1) MARIO MANDZUKIĆ – In questo momento non può essere lui l’attaccante titolare della Juventus. La prestazione con il Sassuolo è stata incolore e da uno come lui ci si aspetta di più. Allegri dovrebbe puntare sulla coppia Morata-Dybala, dal momento che Mandzukic è solo un finalizzatore a cui servono tanti palloni in area, mentre gli altri due sono più in grado di fare la differenza, soprattutto quando il resto della squadra fa fatica.

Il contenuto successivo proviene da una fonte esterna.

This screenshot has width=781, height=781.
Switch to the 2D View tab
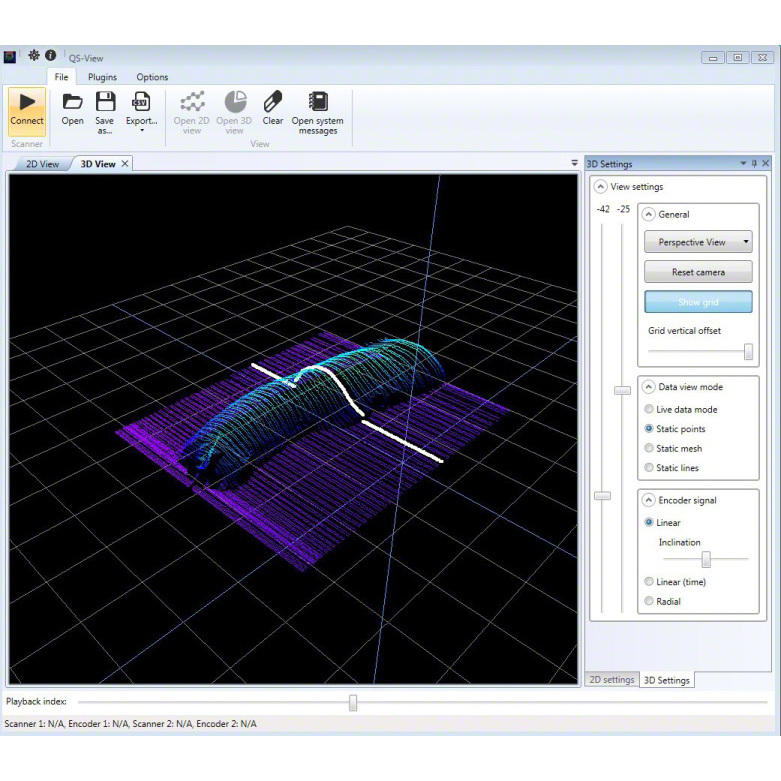click(42, 164)
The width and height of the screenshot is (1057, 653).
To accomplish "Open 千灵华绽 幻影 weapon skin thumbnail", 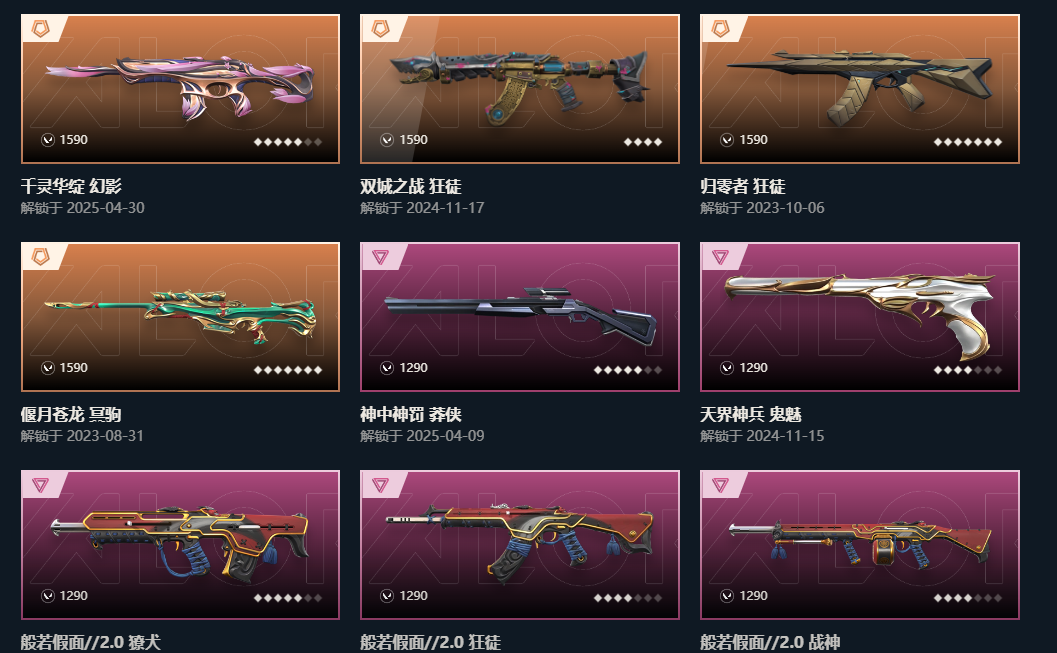I will tap(181, 89).
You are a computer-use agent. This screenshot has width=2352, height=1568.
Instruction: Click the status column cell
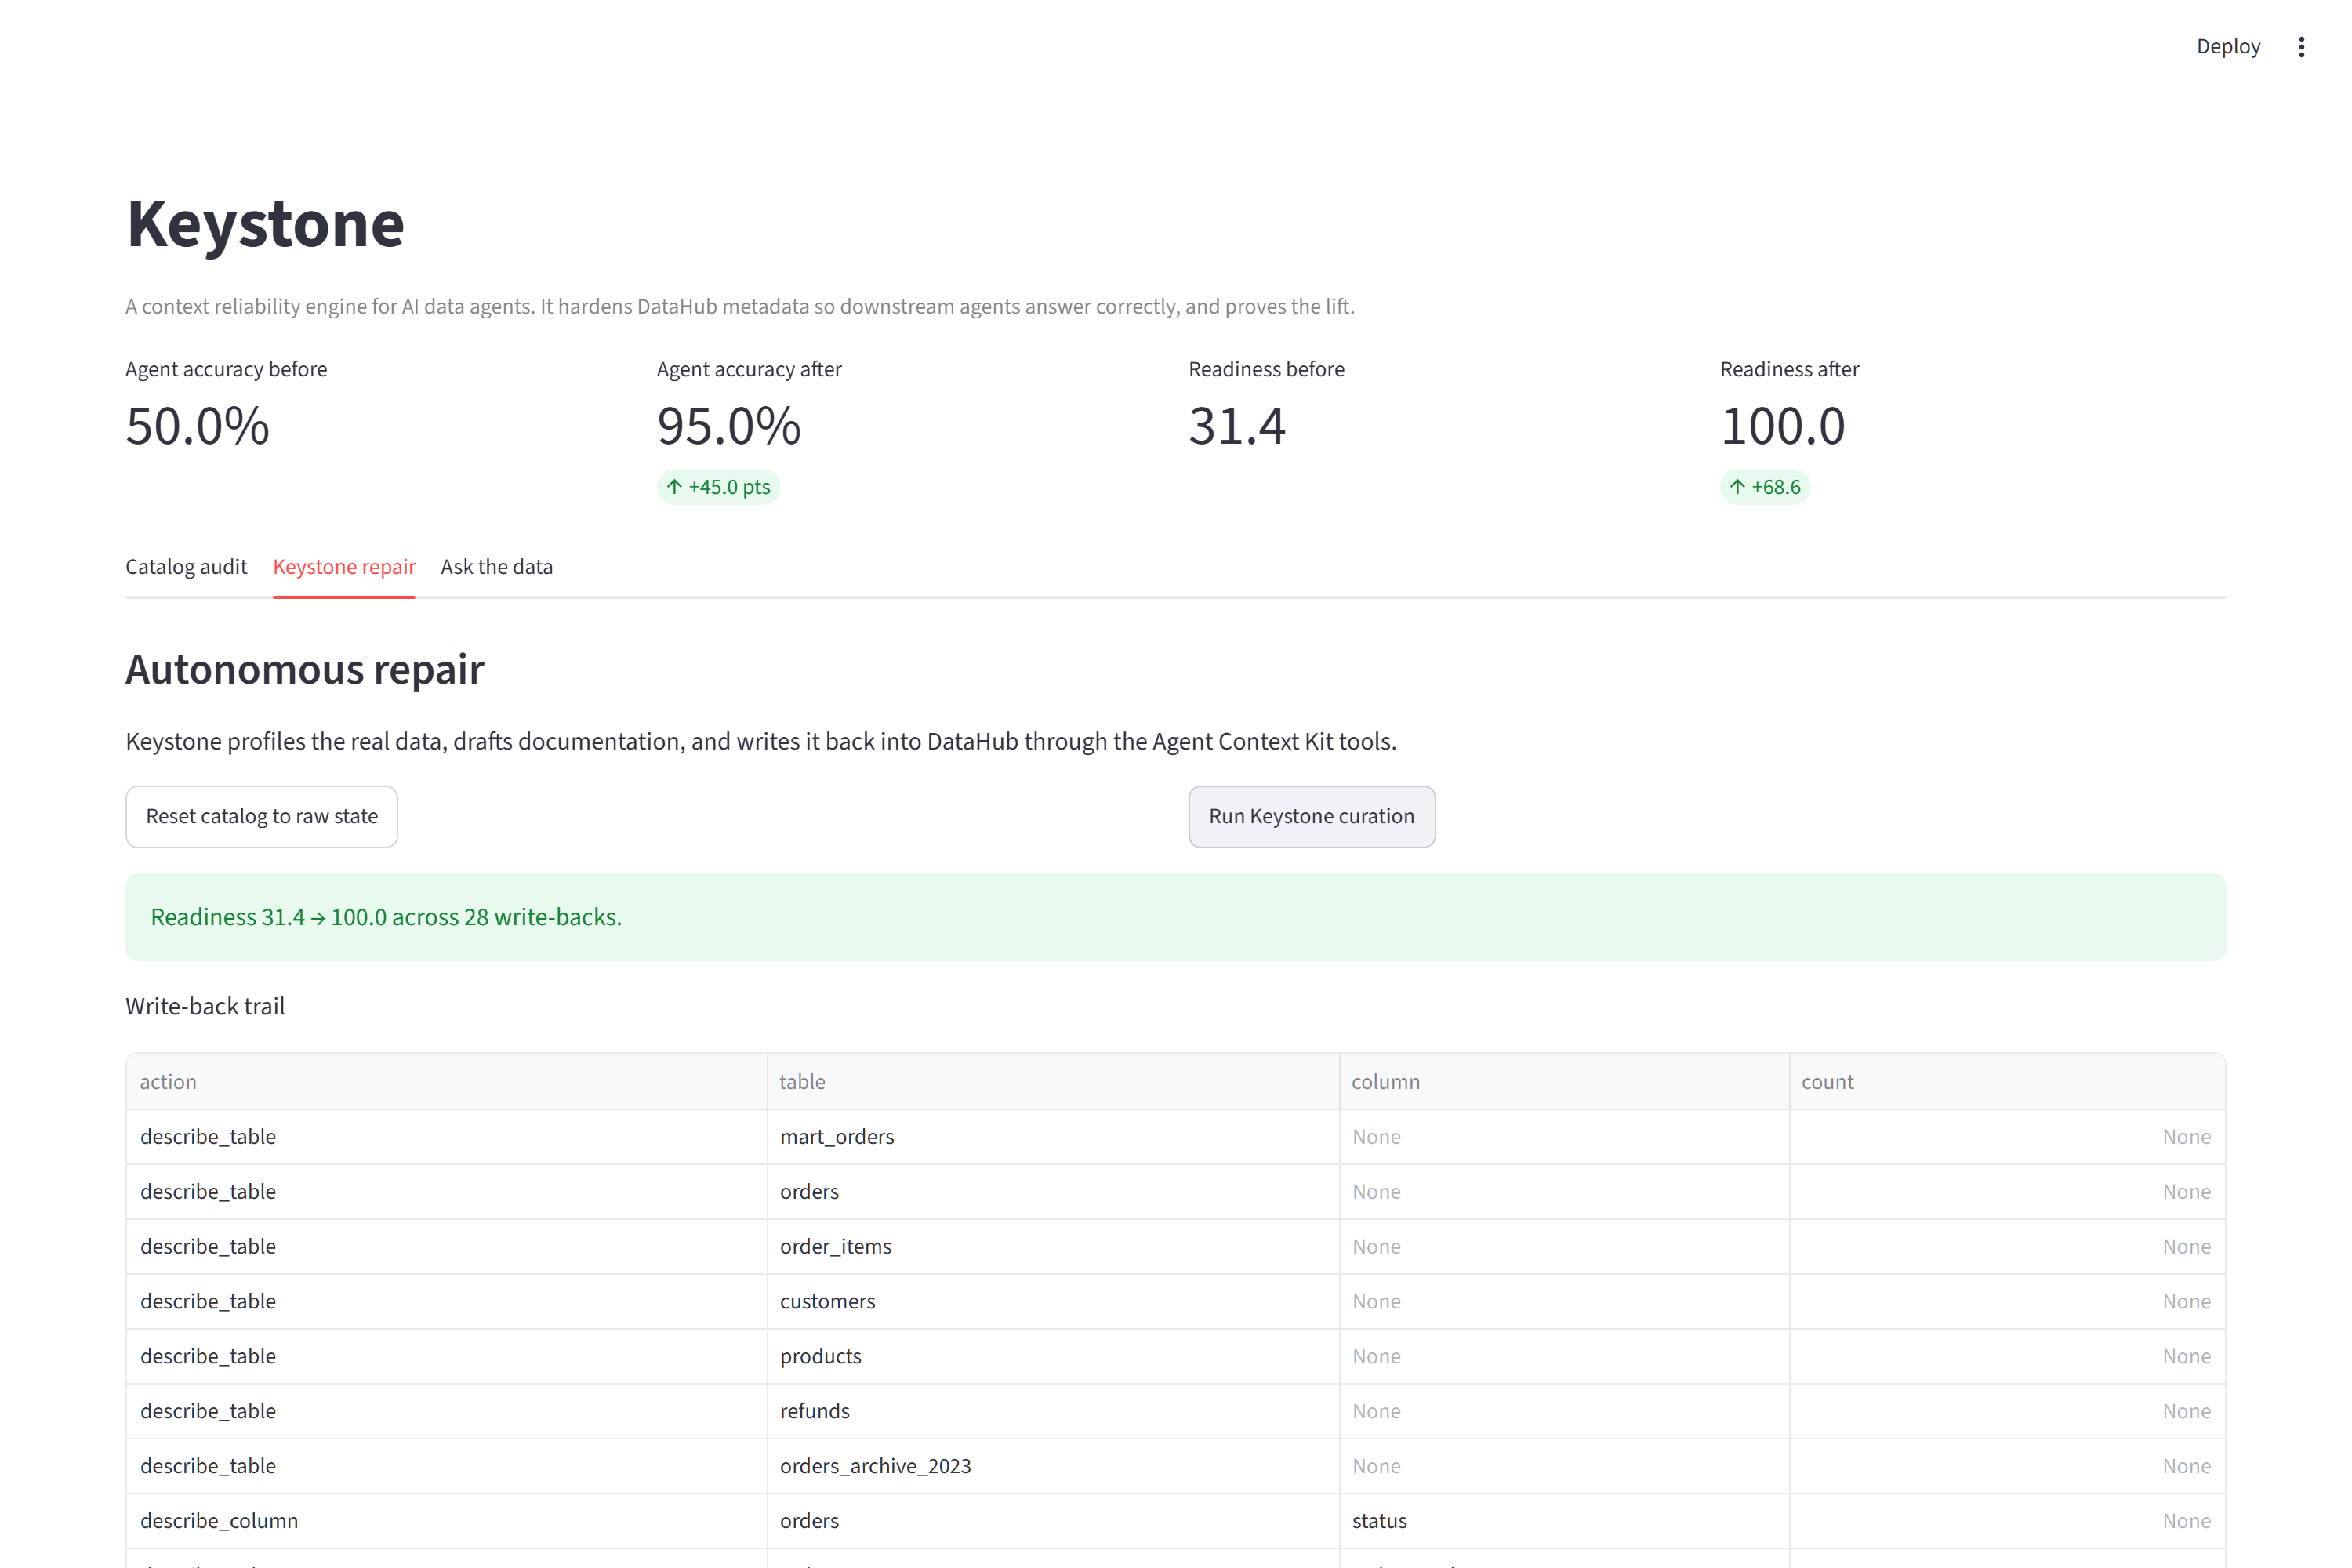click(x=1564, y=1521)
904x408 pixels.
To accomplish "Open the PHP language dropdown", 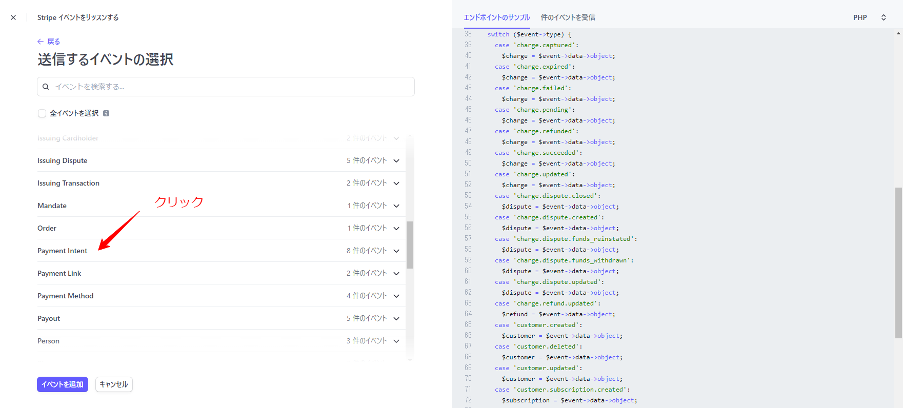I will 870,18.
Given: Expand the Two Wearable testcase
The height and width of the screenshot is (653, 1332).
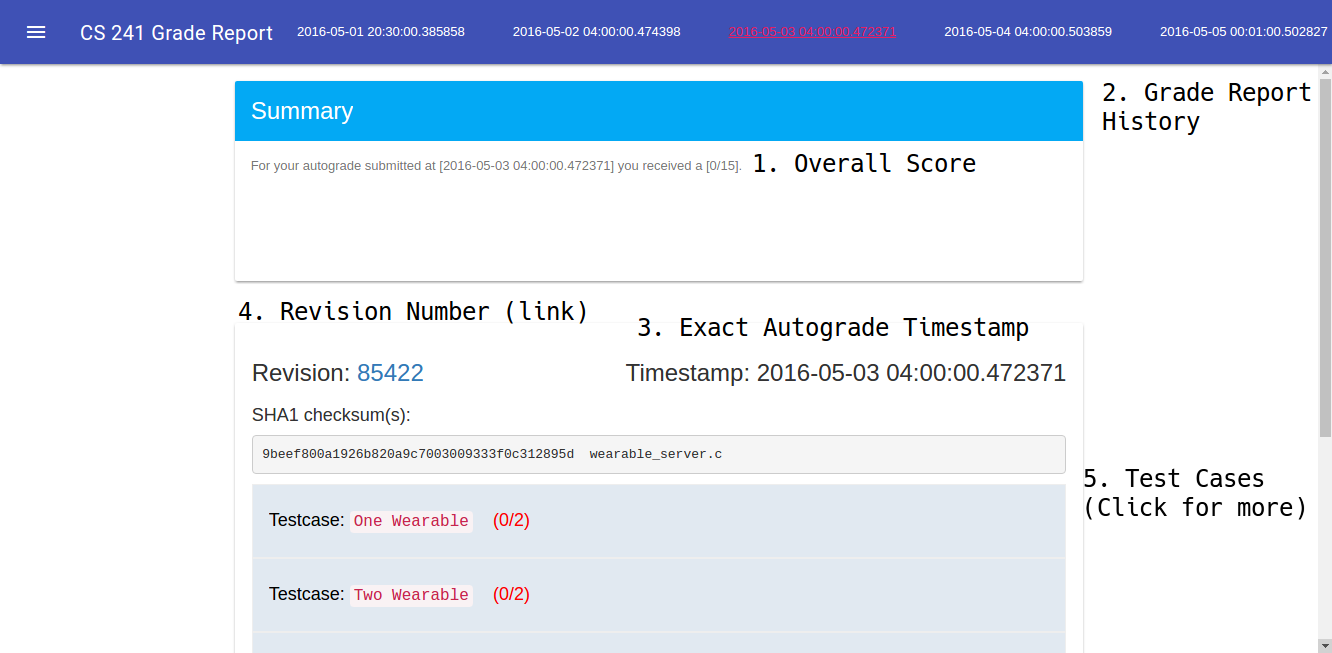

2) MATTIA DESTRO – Doveva essere la stagione della rinascita. Bastava solo spingere quel pallone dentro, nel finale della partita contro l’Inter. Invece niente. Sfortuna, momento no, poco importa. Destro non c’è più e con lui sprofonda il Bologna, che non riesce nemmeno a pareggiare contro un’Inter modesta e in dieci uomini. Entra a dieci dalla fine ed è in grado solo di sbagliare la palla del pareggio.

3) FELIPE ANDERSON – Il numero dieci della Lazio rappresenta esattamente il momento della sua squadra: grande potenziale e poca continuità. Felipe Anderson può segnare tre gol da fenomeno un giorno e quello dopo sembrare un giocatore normale, senza nessuna qualità. Pessimo per gli amanti del fantacalcio.

4) RAFA MARQUEZ – Non c’è vita facile per i Marquez questa settimana. Quello del Verona non c’entra niente con il Marquez della MotoGp, ma si è comunque fatto notare in negativo. L’autogol è l’esemplificazione della fragilità di tutta la difesa gialloblù e del suo leader che sembra ormai un ex giocatore.

Rossi, appena esonerato dal Bologna

Rossi, appena esonerato dal Bologna

5) DELIO ROSSI – Chiudiamo con un allenatore che è appena stato esonerato e che non è riuscito a risollevare una squadra partita con il freno a mano. Il cambio in panchina è però d’obbligo, perchè chiunque abbia visto il match del Dall’Ara ha sicuramente notato la mancanza di carattere e coraggio di una squadra che in fondo aveva ben poco da perdere.

Quando la propria squadra perde fa male. Se si è protagonisti della sconfitta è ancora peggio. Fortunatamente c’è qualcuno che ha subito la possibilità di riscattarsi perché non c’è tempo per pensare agli errori. L’undicesima giornata è alle porte.